A propos de Femmes du Caire de Yousry Nasrallah 4 out of 5 stars
De nos jours, au Caire. Un couple de journalistes, Hebba et Karim, s’aime passionnément. Mais Hebba, qui anime une émission politique, s’attaque avec virulence au gouvernement et à la corruption. Ce qui a le don de mettre à cran les chefs de Karim, qui menacent sa promotion d’être effective si Hebba ne met pas de l’eau dans son vin. Hebba accepte de transformer son « talk show » politique en émission de faits divers où les femmes viennent raconter sur un plateau la misogynie et la maltraitance dont elles ont été victimes… Mais à nouveau, l’émission, très regardée, prend une connotation politique et provoque la polémique et un clash entre Karim et sa rédaction…
Inspiré de faits divers réels, comme l’a précisé Yousry Nasrallah dans une interview, Femmes du Caire est un tableau éloquent de la misogynie qui règne en Égypte. Et le moins que l’on puisse dire, c’est que les Hommes en prennent pour leur grade. Au programme, manipulation, coups et blessures, escroquerie…

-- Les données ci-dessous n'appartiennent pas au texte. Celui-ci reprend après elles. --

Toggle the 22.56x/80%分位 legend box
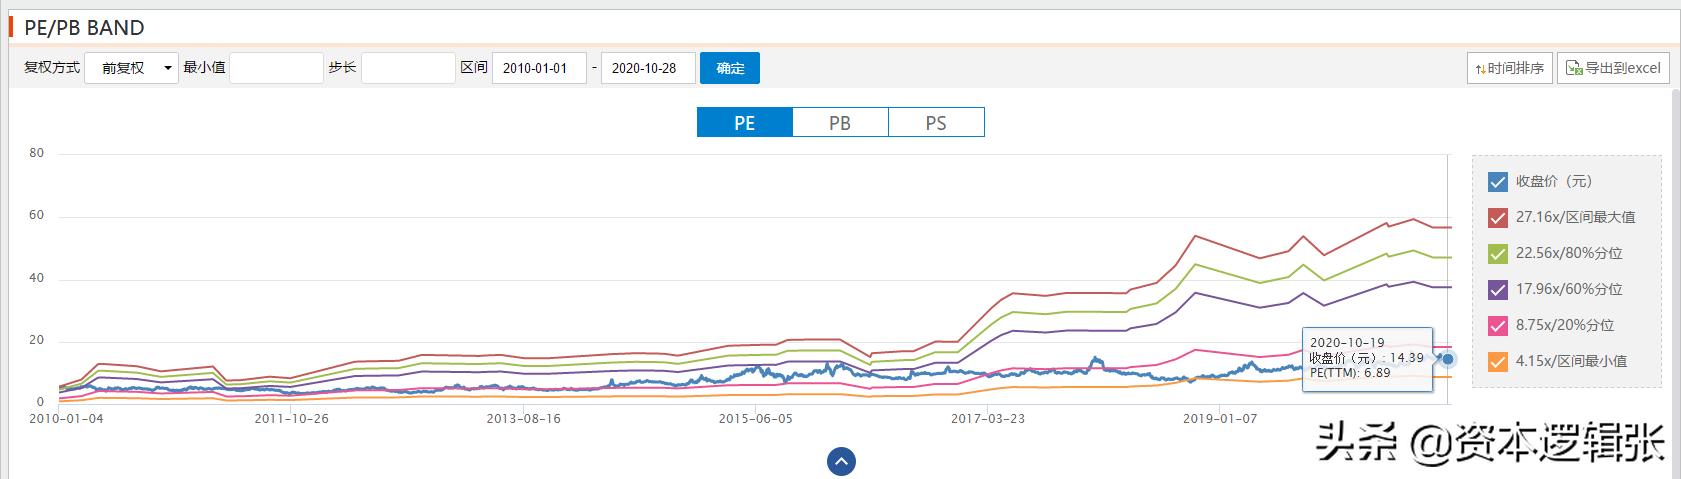 coord(1497,254)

L’ambition, plus cinématographique, du réalisateur égyptien est de redorer le blason des la femme égyptienne au cinéma : « Depuis plus de 20 ans, le cinéma égyptien a marginalisé les femmes de caractère. Traditionnellement, dans nos films les femmes étaient de magnifiques étoiles, montrées comme des personnages réels, fiers de leur féminité. Maintenant, les films ont tendance à réduire les femmes à de simples épouses, mères, soeurs, fiancées, des objets de désir (…). C’est un reflet clair de la misogynie qui règne dans la société égyptienne. Une des caractéristiques les plus attrayantes du scénario de Waheed Hamed est l’inversion des rôles, les hommes ici sont les objets de désir. »

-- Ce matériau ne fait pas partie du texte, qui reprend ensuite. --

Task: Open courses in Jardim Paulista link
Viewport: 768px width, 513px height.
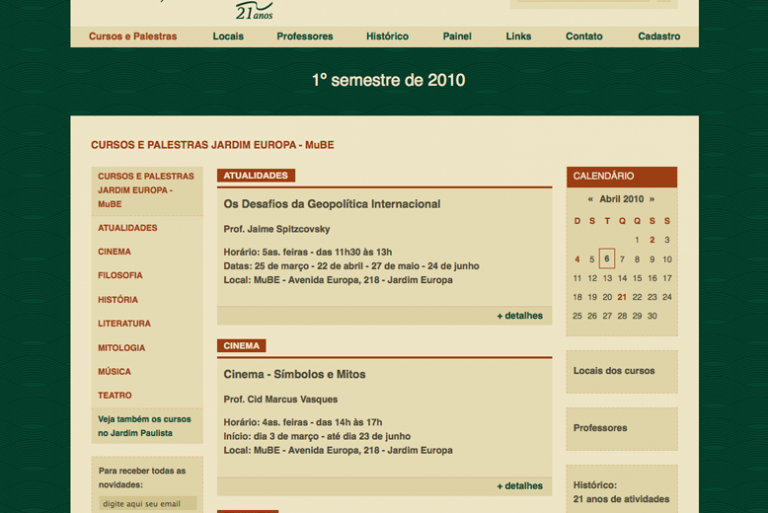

Qu’en est-il du résultat ? Femmes du Caire est un film explicite et engagé qui se place volontairement du côté des femmes et prend leur parti. Pas l’ombre d’une ambiguïté sur le contenu politique de sa charge. Sous la forme de saynètes construites en flashs back, les femmes présentes sur le plateau de Hebba racontent tour à tour le calvaire qu’elles ont eu à subir avec des hommes parfois très hauts placés (dont un ministre). C’est cette forme de dégradation humaine que le réalisateur relate sous la forme d’une fiction dans laquelle l’histoire de Hebba va rejoindre toutes celles de ces femmes battues ou humiliées.
Peu gratifiant pour les Hommes, le portrait de la société égyptienne fait ressortir une forme d’archaïsme et la pérennité d’un modèle patriarcal, où les femmes sont bonnes à faire la cuisine et à se taire. Très présente à l’écran, Mona Zaki (Hebba) fait penser à une égérie sur maquillée et un peu kitsch dans la lignée des actrices d’anciens mélodrames égyptiens.
Femmes du Caire est un film éprouvant mais très intéressant. Car rares sont les films qui osent dénoncer la condition de la femme dans une société aussi traditionnelle et sclérosée que la société égyptienne. Mais le film va aussi au delà des clivages entre religion, état et modèle de société. C’est un film à la portée plus universelle qui milite pour l’émancipation en général des femmes dans le monde et pas qu’en Egypte. Pour tout cela et pour l’élégance très colorée de sa mise en scène, la construction habile de son scénario qui fait se rejoindre l’histoire personnelle de Hebba à toutes celles de ces femmes égyptiennes, aucun doute : il faut aller voir ces Femmes du Caire !…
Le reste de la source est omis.